4. I guess I am uneasy with your approach when it uses the same data to build and evaluate a model. I think we would agree that out-of-sample evaluation is required.
5. There are also some issues about statistical inference after models are revised and re-estimated using the same data. I have attached “>a recent paper written for criminologists, co-authored with Larry Brown and Linda Zhao, that appeared in Quantitative Criminology. It is frequentist in perspective. Larry and Ed George are working on a Bayesian version. Along with Andreas Buja and Larry Shepp, we are working on appropriate methods to post-model selection inference, given that current practice is just plain wrong and often very misleading. Bottom line: what does one make of Bayesian output when the model involved has been tuned to the data?
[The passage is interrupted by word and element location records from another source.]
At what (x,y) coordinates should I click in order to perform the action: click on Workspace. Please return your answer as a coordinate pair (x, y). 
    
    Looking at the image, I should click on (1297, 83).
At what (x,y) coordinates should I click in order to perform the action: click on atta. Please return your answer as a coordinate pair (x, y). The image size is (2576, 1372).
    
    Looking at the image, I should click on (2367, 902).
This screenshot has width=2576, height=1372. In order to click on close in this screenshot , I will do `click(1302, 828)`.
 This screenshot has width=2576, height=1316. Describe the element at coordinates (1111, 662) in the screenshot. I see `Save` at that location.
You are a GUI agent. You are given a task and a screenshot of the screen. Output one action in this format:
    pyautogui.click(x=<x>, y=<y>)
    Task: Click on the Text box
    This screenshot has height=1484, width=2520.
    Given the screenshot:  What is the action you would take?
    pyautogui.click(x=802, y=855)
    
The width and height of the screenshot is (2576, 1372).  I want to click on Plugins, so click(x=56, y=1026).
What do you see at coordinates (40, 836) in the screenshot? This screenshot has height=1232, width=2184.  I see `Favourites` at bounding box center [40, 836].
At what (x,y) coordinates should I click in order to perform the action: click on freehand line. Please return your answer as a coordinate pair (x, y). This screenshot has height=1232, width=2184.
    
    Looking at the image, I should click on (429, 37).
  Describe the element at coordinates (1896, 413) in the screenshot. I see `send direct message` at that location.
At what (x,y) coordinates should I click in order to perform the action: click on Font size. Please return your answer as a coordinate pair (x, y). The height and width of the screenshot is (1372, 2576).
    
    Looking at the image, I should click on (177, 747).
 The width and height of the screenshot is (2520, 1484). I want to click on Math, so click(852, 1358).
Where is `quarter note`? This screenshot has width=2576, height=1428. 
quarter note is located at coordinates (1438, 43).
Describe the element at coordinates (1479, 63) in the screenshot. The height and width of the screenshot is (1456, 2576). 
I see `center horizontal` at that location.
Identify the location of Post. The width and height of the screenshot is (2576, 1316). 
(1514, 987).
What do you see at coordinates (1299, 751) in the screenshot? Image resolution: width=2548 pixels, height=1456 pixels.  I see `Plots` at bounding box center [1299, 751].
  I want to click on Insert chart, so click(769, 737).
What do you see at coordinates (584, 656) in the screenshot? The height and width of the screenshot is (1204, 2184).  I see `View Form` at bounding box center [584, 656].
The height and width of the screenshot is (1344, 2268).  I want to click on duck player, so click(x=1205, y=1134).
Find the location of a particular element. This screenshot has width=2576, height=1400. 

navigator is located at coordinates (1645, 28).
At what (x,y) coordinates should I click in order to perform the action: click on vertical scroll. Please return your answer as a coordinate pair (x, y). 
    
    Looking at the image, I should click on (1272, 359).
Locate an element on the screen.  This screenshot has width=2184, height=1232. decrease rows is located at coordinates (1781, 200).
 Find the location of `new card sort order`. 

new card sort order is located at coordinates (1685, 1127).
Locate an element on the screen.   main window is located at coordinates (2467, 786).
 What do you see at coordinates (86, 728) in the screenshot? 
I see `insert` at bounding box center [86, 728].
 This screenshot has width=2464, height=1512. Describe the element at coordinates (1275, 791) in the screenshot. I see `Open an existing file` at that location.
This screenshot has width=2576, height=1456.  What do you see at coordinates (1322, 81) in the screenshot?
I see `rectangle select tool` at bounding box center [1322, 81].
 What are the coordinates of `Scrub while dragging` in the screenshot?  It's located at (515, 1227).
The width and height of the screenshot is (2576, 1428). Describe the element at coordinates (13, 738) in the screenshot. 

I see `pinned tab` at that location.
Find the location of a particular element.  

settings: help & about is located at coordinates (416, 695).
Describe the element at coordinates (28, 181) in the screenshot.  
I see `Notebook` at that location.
I agree with your points #1 and #2. We always talk about a model being “useful” but the concept is hard to quantify.
I also agree with #3. Bayes has worked well for me but I’m sure that other methods could work fine also.
Regarding point #4, the use of the same data to build and evaluate the model is not particularly Bayesian. I see what we do as an extension of non-Bayesian ideas such as chi^2 tests, residual plots, and exploratory data analysis–all of which, in different ways, are methods for assessing model fit using the data that were used to fit the model. In any case, I agree that out-of-sample checks are vital to true statistical understanding.
To put it another way: I think you’re imagining that I’m proposing within-sample checks as an alternative to out-of-sample checking. But that’s not what I’m saying. What I’m proposing is to do within-sample checks as an alternative to doing no checking at all, which unfortunately is the standard in much of the Bayesian world (abetted by the subjective-Bayes theory/ideology). When a model passes a within-sample check, it doesn’t mean the model is correct. But in many many cases, I’ve learned a lot from seeing a model fail a within-sample check.
Regarding your very last point, there is some classic work on Bayesian inference accounting for estimation of the prior from data. This is the work of various people in the 1960s and 1970s on hierarchical Bayes, when it was realized that “empirical Bayes” or “estimating the prior from data” could be subsumed into a larger hierarchical framework. My guess is that such ideas could be generalized to a higher level of the modeling hierarchy.